◆ **WRITTEN TASK**
Using the text on the SGLang scheduling loop, explain why a request is held in the Bootstrap Queue before it enters the Waiting Queue.

◆ **TEXT SEGMENT**

○ ○ ○ ○

On top of the original SGLang scheduling event loop, we add non-blocking sender and receiver operations.
1. Bootstrap Queue
a. Initialize a sender for each request
b. Use the queue to store requests whose bootstrap (handshake and preallocation) has not finished
c. Poll senders to check bootstrap state
d. Once bootstrap is complete, move request to Waiting Queue
2. Waiting Queue
a. Use PrefillAdder to pop requests
b. Run forward
c. Add the request to Infight Queue
3. Infight Queue
a. Poll (non-blocking) the sender of the request
b. Once the transfer has finished, return the request
while True:
recv_reqs = self.recv_requests()
self.bootstrap_queue.extend(recv_reqs)
self.waiting_queue.extend(self.bootstrap_queue.pop_bootstrapped())
batch = self.get_next_prefill_batch()
if batch:
result = self.run_batch(batch)
# 1. batch.reqs start transferring
# 2. add the transferring reqs into inflight queue
self.process_batch_result(self, batch, result)
self.process_infight_queue(self)
1. PreallocQueue:
a. Initialize a receiver for each request
b. The request handshakes first, and pre-allocate kv once there is available kv.

○ ○ ○ ○

◆ **DATA BLOCK**
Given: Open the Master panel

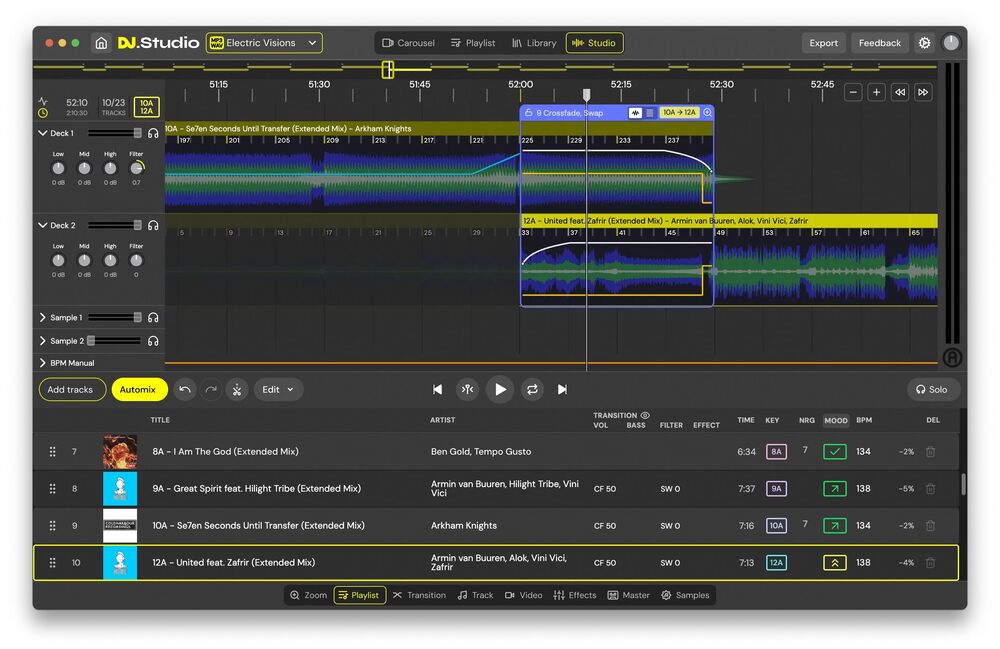Looking at the screenshot, I should pyautogui.click(x=629, y=594).
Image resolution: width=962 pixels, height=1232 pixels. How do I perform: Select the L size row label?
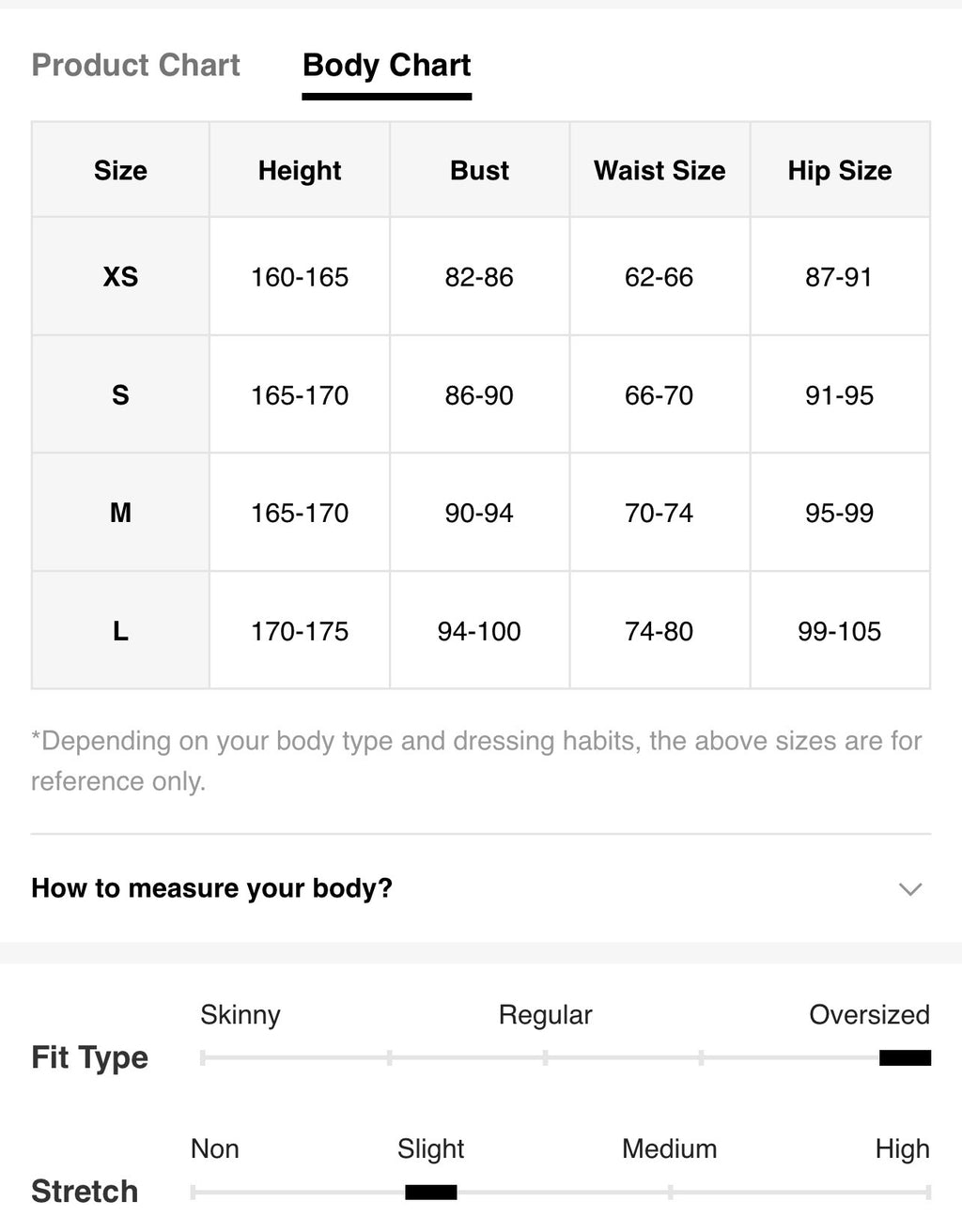[120, 631]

○ ○ ○ ○

◆ **FULL RESPONSE**
The Bootstrap Queue stores requests whose bootstrap, meaning the handshake and preallocation, has not finished. The scheduler polls each request's sender to check its bootstrap state. Only once bootstrap is complete is the request moved to the Waiting Queue.